Mining In Bradwell
When I walk to the Post Office on Saturday morning, I cross the village and often see nobody, not a soul. Compare that, if you can, with the year 1820. The lead miners rise at first light and have whatever breakfast they can. Black pudding appears a staple, and oatcakes. Everybody lives on oatcakes. The flour was rubbish and pointless because most people did not have an oven; they could not bake bread. The miners leave their cottages at roughly the same time, to walk to the mine. Firstly, imagine rush hour. Secondly, see all those miners in the street, between 200 and 300! That is not a mistake, it is the number of miners in the village at that time. That figure did not include the women and children who went to the mine. Mining in Bradwell drove everything, the shops and businesses and all the gossip.
Women
Very little history records the women. They were the very background, the support, the social structure. Imagine their role. They were almost all fertile then and could expect one child every three years. The cycle is, give birth, breastfeed for two years and, as the hormones change, expect another birth within a year. She needed to eat well to maintain that breastfeeding. Then she might care for the pig and chickens and maybe walk the kids to the mine. They could take the lunchtime bait for her husband and they might do some surface work on the lead ore.
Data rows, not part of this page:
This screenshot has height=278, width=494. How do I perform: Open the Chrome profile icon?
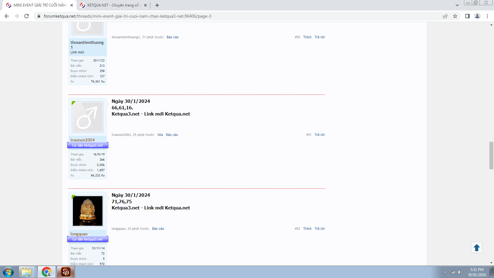(x=477, y=16)
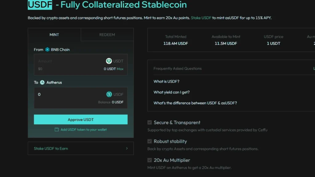This screenshot has height=177, width=315.
Task: Click the BNB Chain cube icon
Action: tap(47, 49)
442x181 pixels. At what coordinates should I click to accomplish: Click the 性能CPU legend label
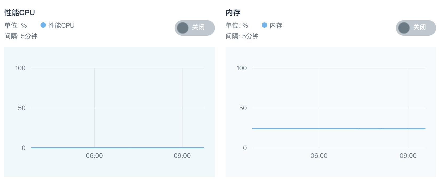[x=62, y=26]
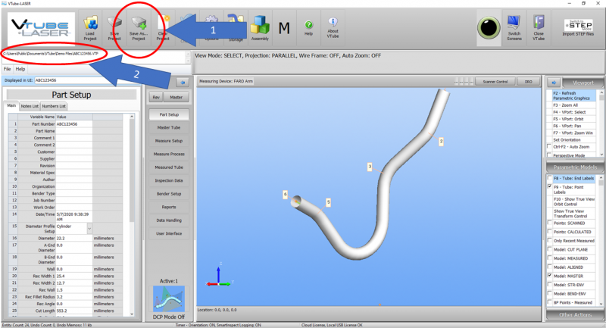Image resolution: width=606 pixels, height=328 pixels.
Task: Expand the Other Actions panel
Action: [x=575, y=315]
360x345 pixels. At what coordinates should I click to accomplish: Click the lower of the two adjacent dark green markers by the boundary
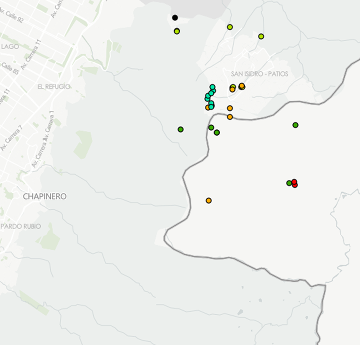coord(217,133)
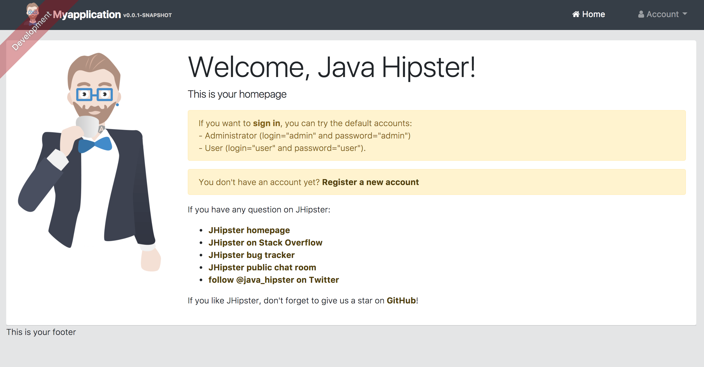The width and height of the screenshot is (704, 367).
Task: Open the JHipster bug tracker link
Action: [251, 255]
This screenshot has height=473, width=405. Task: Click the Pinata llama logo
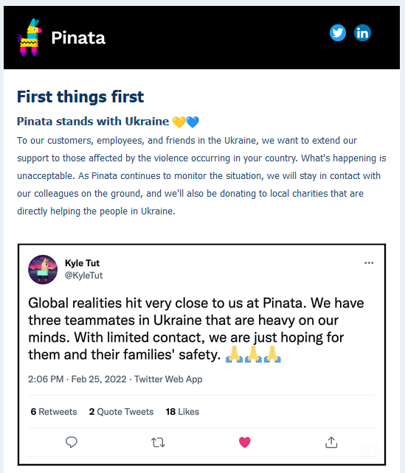30,37
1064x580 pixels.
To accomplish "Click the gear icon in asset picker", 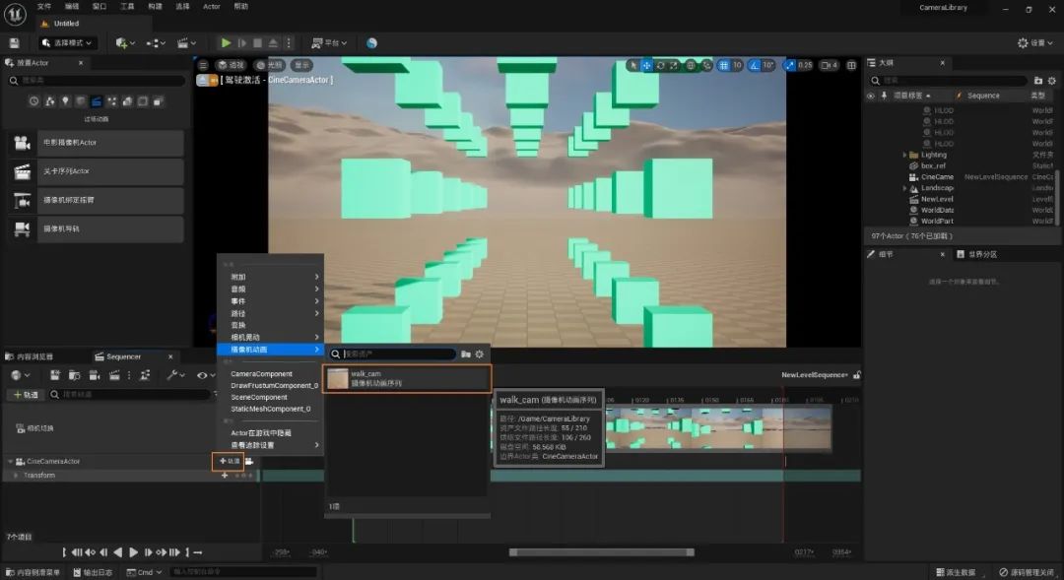I will pos(480,354).
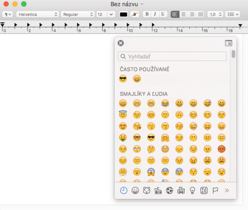Switch to the Travel & Places emoji category
Viewport: 248px width, 210px height.
coord(181,191)
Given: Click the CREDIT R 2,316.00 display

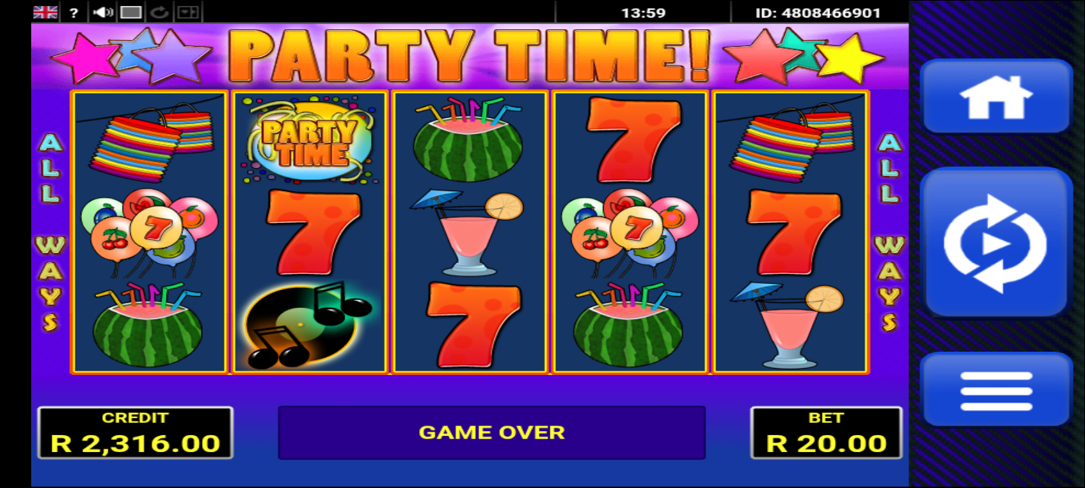Looking at the screenshot, I should 136,432.
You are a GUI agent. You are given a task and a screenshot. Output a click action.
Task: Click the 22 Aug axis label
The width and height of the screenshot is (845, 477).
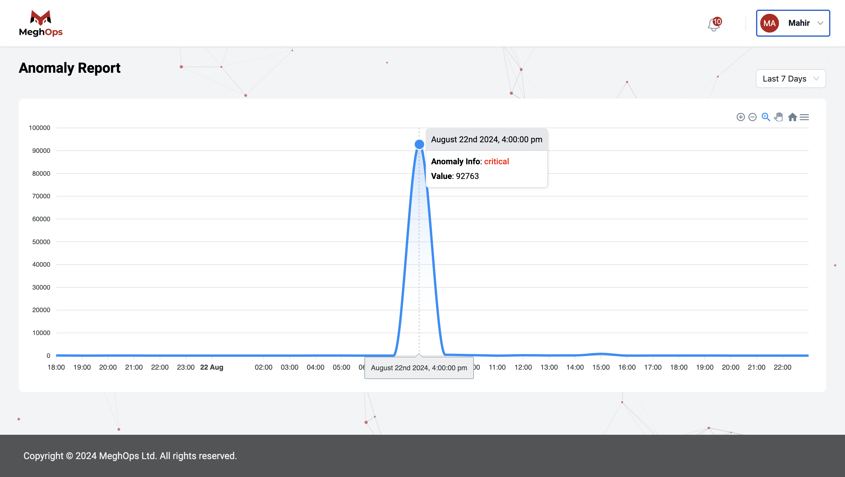(x=212, y=367)
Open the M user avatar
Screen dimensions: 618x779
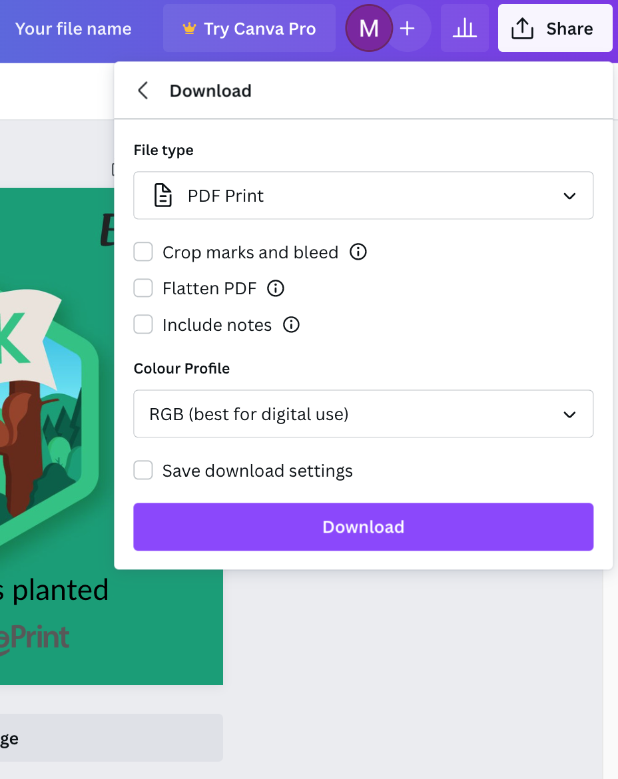click(x=369, y=29)
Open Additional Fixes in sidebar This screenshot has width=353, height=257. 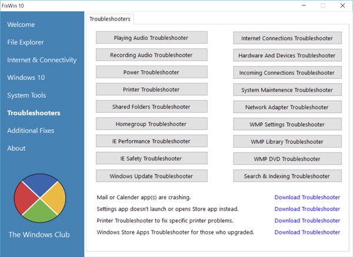tap(31, 131)
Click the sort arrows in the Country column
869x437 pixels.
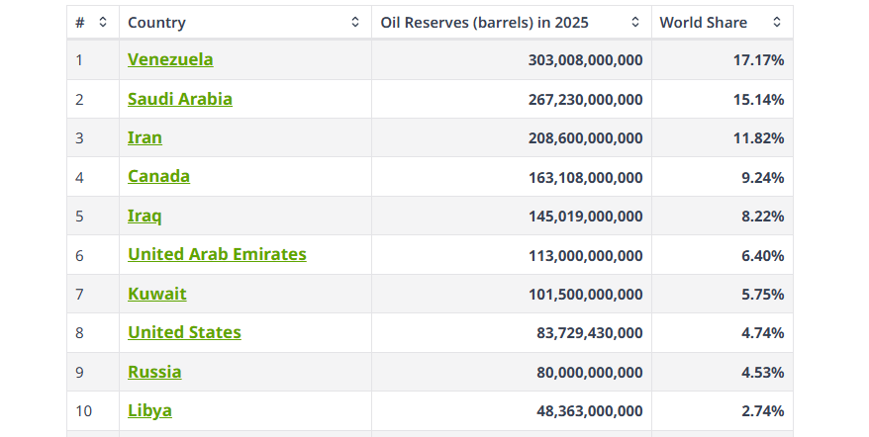click(x=355, y=22)
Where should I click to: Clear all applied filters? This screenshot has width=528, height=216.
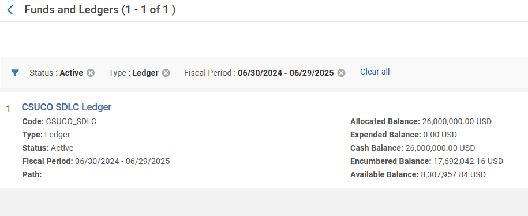pos(375,72)
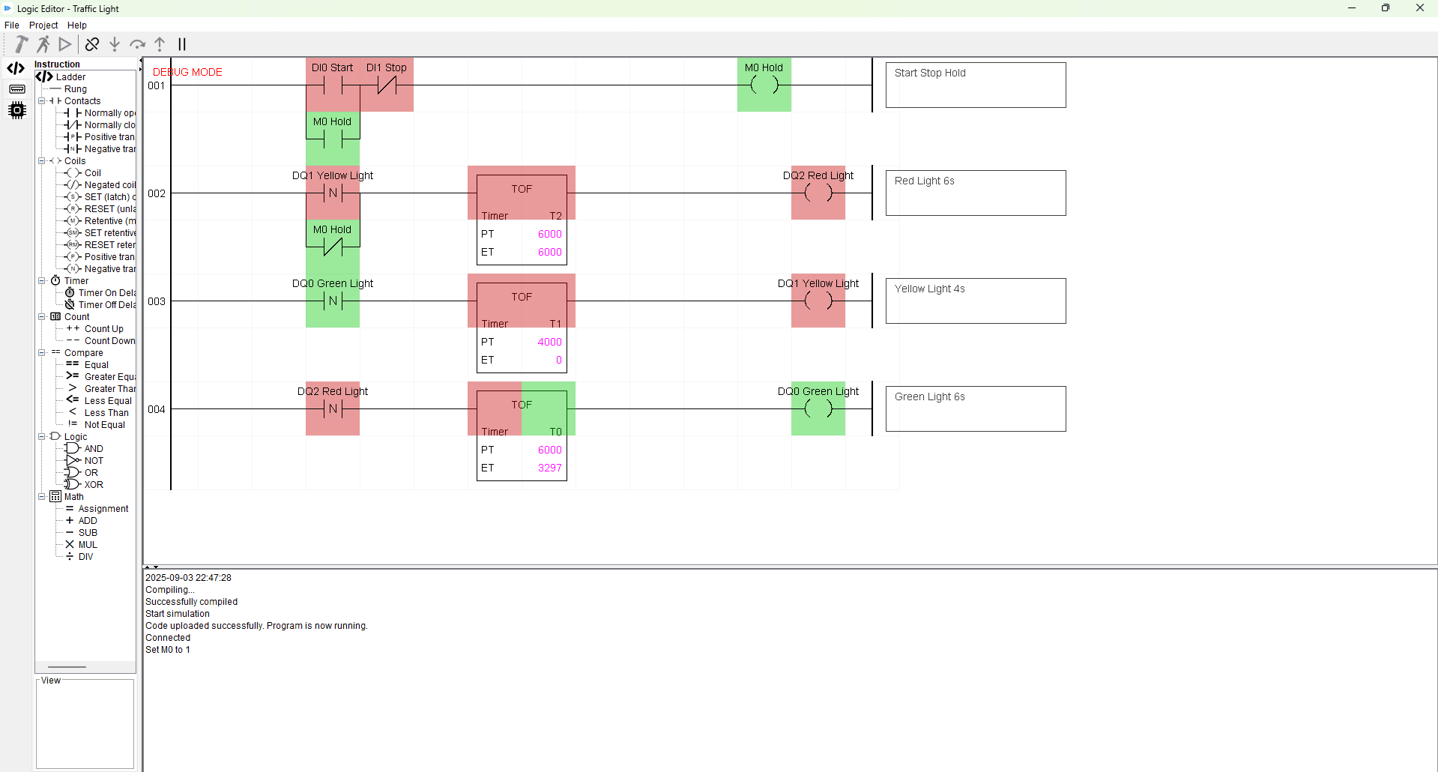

Then they might search for wild mushrooms or blackberries or kindling. They would also find food for the pigs, such as pignut, and dig it up. Jabez Bradwell’s mother Ann had eight children, the final one when she was 44, and she lived to be 89 years of age.
Mining in Bradwell
Mining was a dangerous occupation. Over the 1800’s at least 25 Bradwell miners died in the mines. Two children fell down shafts and died. The year 1857 was the worst with 3 deaths. The women were more likely to die during childbirth but, as you can imagine, nobody thought to record those deaths. Up to 40% of all deaths were children. However, if you lived beyond 20 then, like Ann Bradwell, you might have a long life. In a way that is still surprising. The land around Bradwell was despoiled by mining waste and nearly all trees were cut down. Limeburning and smelting pumped foul fumes into the air. TB was a principal cause of death. Consequently, I can only say that we live in a far better world.